Ofer Shapiro, chief executive of Hackensack, N.J.-based Vidyo, said during a video conference interview that the company can provide the telepresence solution at about 10 percent of the cost of current telepresence solutions from rivals such as Cisco. Shapiro showed how nine people could use the system at once with crystal clear voice and picture quality. The video runs at 60 frames per second in the 1080p HD video format.

And users can log into a wide variety of platforms, including 1080p 60 frames per second multi-screen telepresence rooms, video conferencing rooms, desktops, iOS and Android-based smartphones and tablets, (including the iPhone, iPad 2, Xoom, Galaxy, Nexus S and others).

Shapiro said the support for more platforms allows enterprises to deal with the communications needs of a distributed and mobile workforce that is increasingly common in corporate America.

Vidyo Panorama works with off-the-shelf hardware and allows users to create their own applications on top of the video conferencing system.

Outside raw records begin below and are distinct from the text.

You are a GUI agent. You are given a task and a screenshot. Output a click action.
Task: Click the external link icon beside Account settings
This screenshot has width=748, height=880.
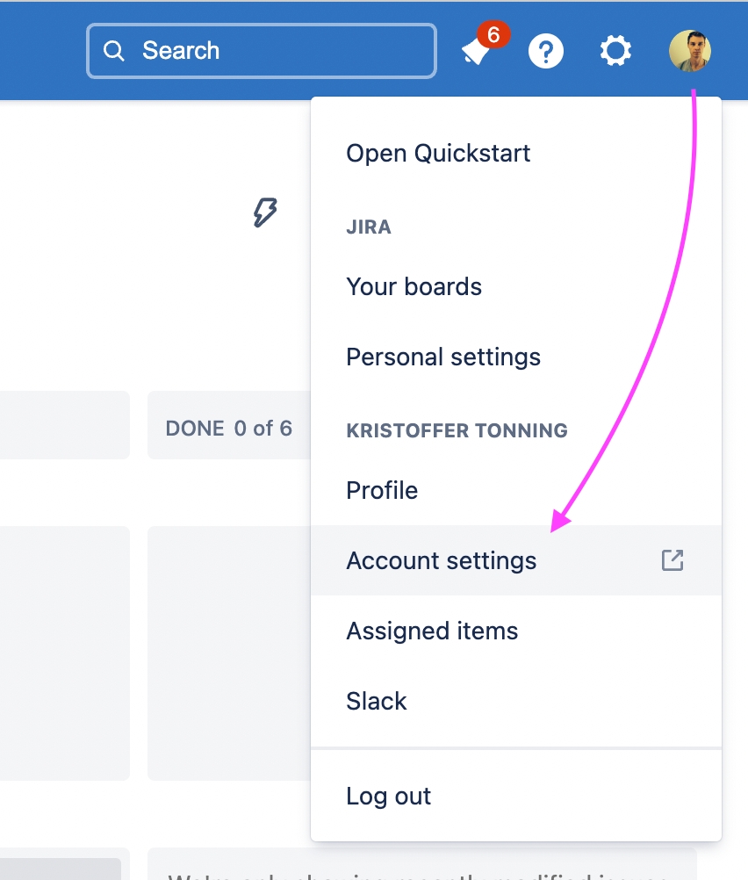[x=672, y=559]
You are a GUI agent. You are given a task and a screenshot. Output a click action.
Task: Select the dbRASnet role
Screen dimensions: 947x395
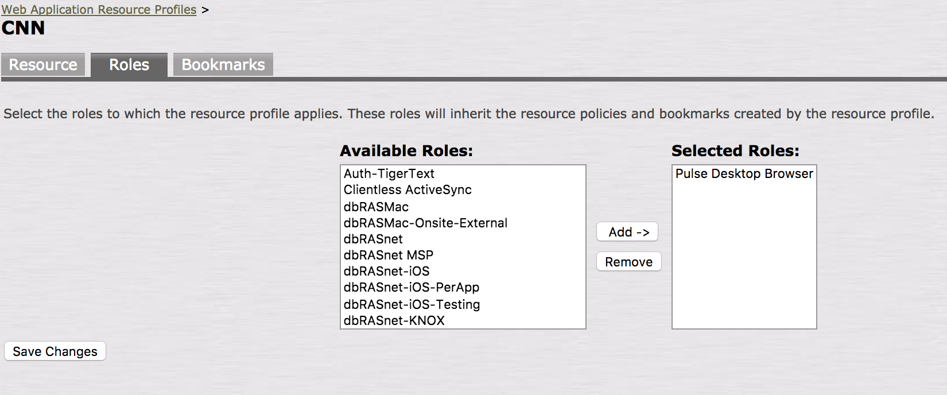click(x=373, y=239)
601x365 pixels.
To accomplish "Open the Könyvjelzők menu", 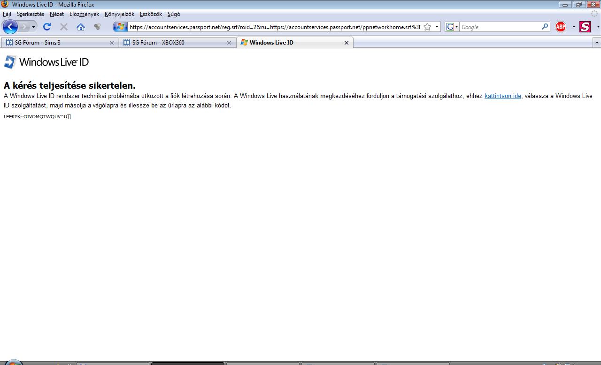I will click(x=119, y=14).
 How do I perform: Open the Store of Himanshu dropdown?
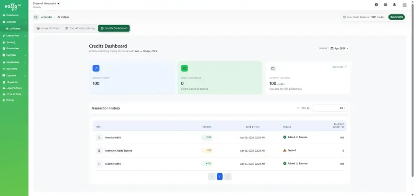(x=46, y=3)
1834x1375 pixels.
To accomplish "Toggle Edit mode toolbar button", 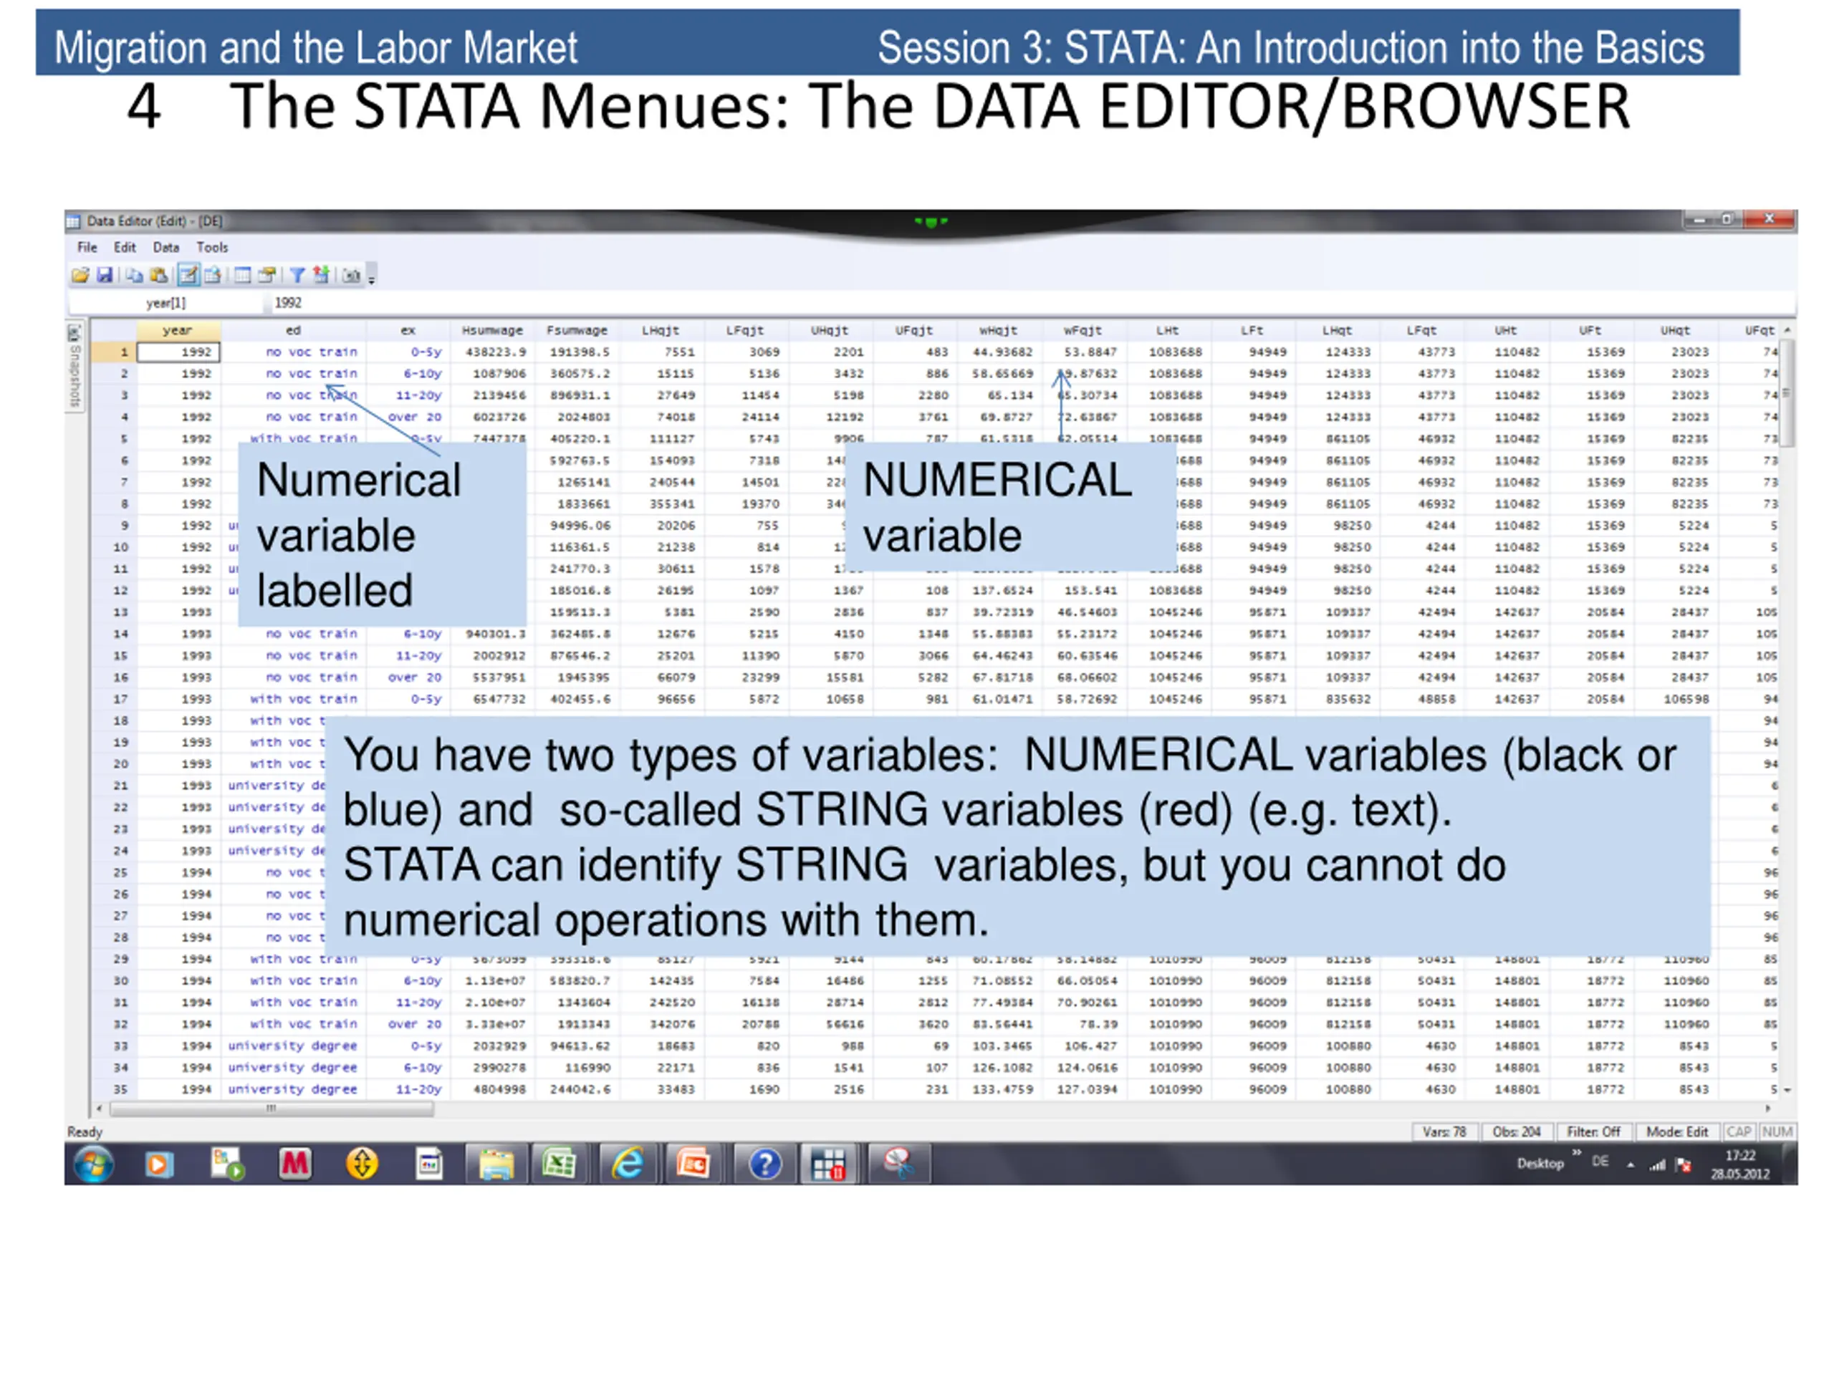I will (x=189, y=275).
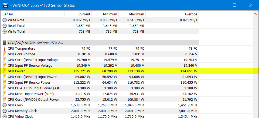The height and width of the screenshot is (118, 259).
Task: Select the GPU Temperature thermometer icon
Action: [x=5, y=49]
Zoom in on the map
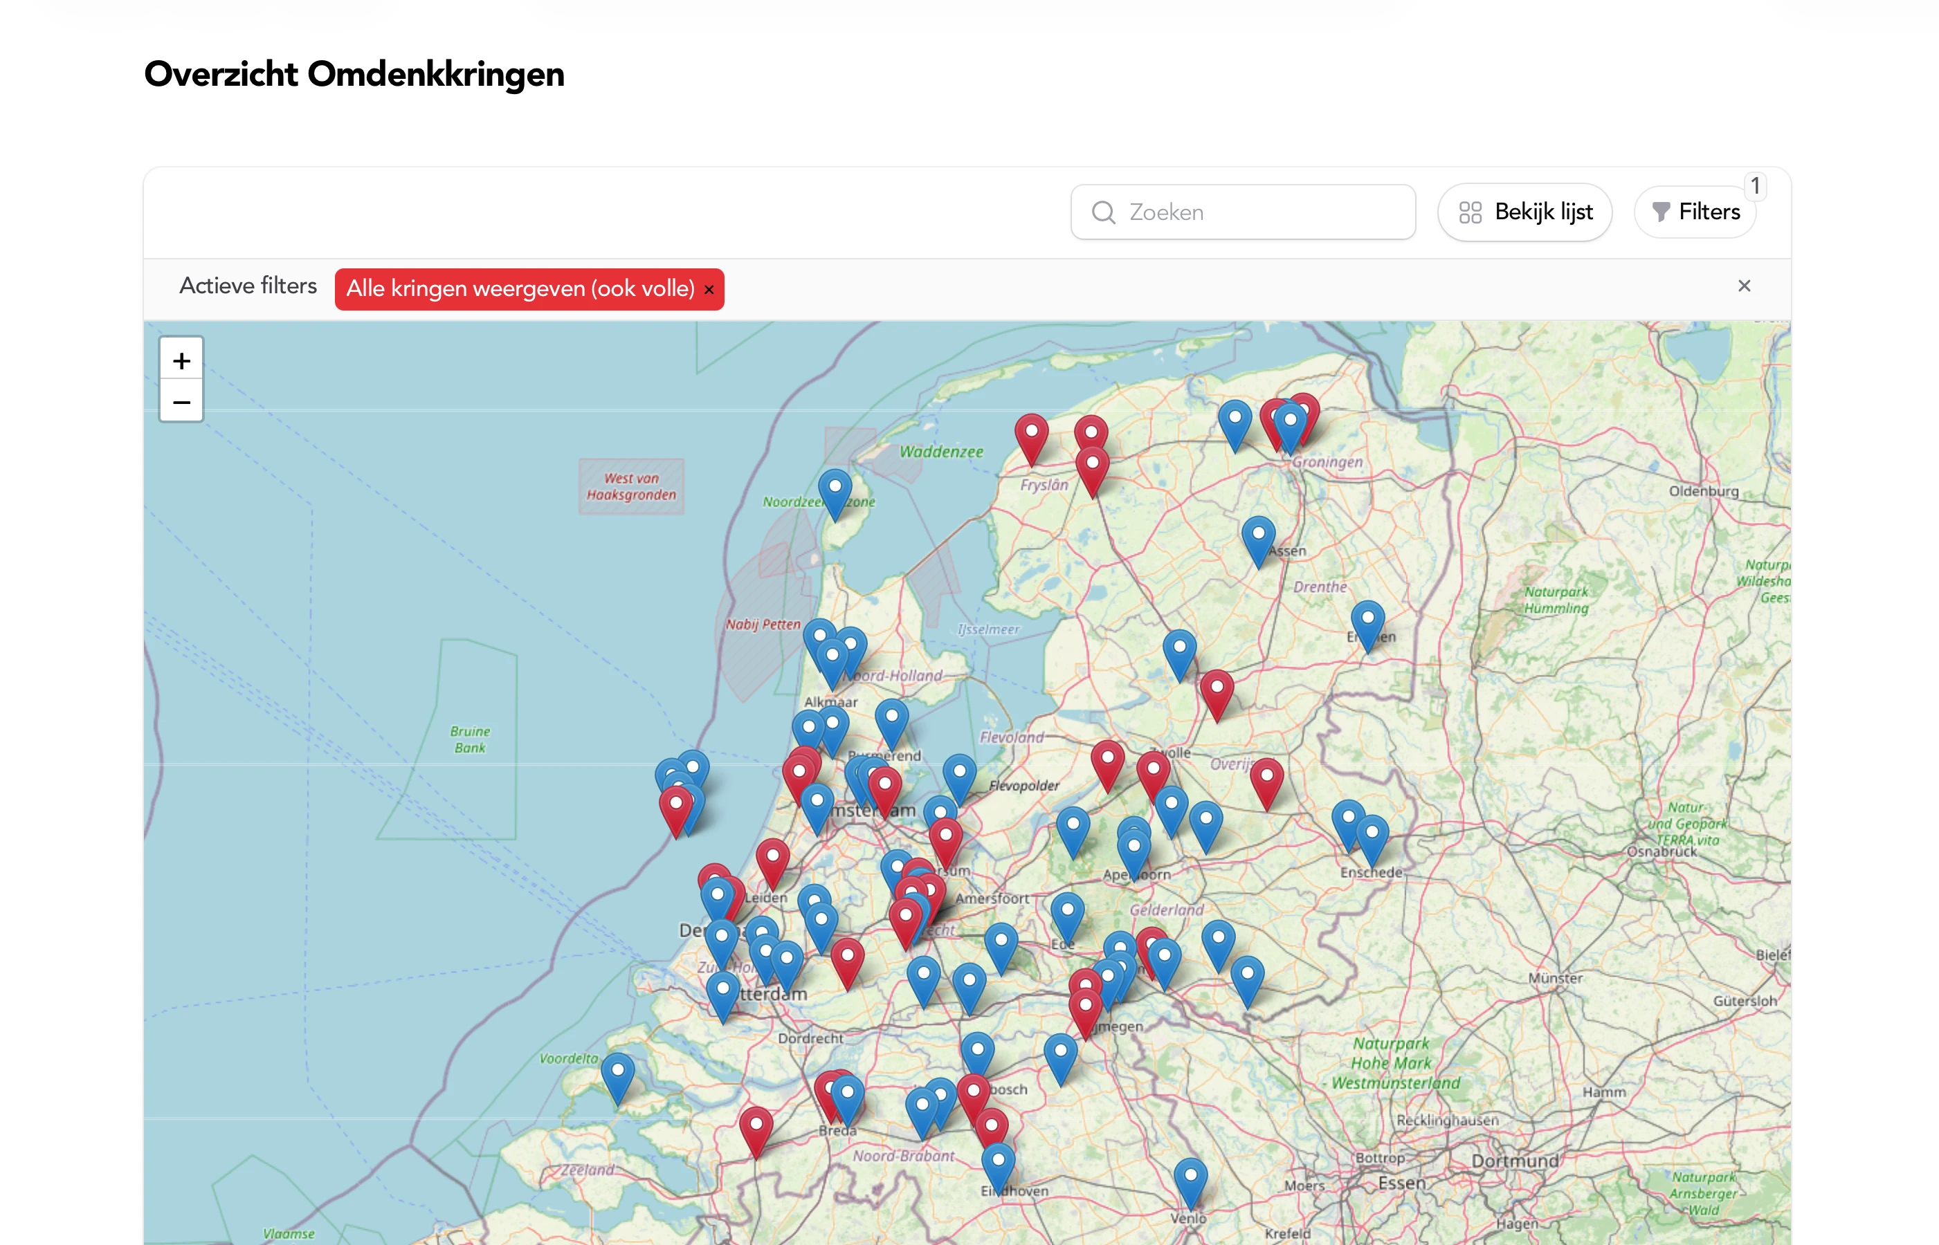 tap(181, 361)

The upfront investment is 90 percent lower than the usual telepresence system and ongoing expenses are also dramatically lower, Shapiro said. At the same time, the system offers much better quality and multi-person connectivity than low-cost alternatives such as Skype. The system works better than others because, rather than transcode video from one form to another, Vidyo adapts to the video format at hand.

Shapiro noted that high-end systems have their own problems, like when the number of remote cameras exceeds the number of screens. If someone coughs, they may disappear from the screen.

The system works with nine people at HD quality now and will work with 20 screens in the future. The solution consists of a primary control unit for the room, a decoder per screen, an executive tablet, an off-the-shelf high-definition camera and an audio system.

Vidyo says it can lower costs because its solution uses less bandwidth than other systems, delivering HD video at 500 kilobits per second per screen. The company foresees customers using it for supply chain management, command centers for disaster recovery or military uses, patient monitoring, distance learning, financial services apps and others.

The cost ranges from under $40,000 for four screens at 720p HD quality and 60 frames per second. And it goes up to $60,000 for nine screens at 1080p quality and 60 frames per second. The cost is around $6,000 per screen for nine screens and $4,500 per screen for 20 screens. The systems will be in beta tests with customers in August and will debut in the fourth quarter. Shapiro says the cost comes out to around 2 cents per minute compared to $6 per minute with other systems.

The company was founded in 2005 and has 150 employees. It has raised $75 million in venture funding from SevinRosen, Rho Ventures, Menlo Ventures, Star Ventures and Four Rivers. Shapiro said the company has eight granted patents and 28 pending. Vidyo’s partners include Google, Hewlett-Packard, Teliris, and Ricoh. Rivals include Microsoft-Skype and Cisco.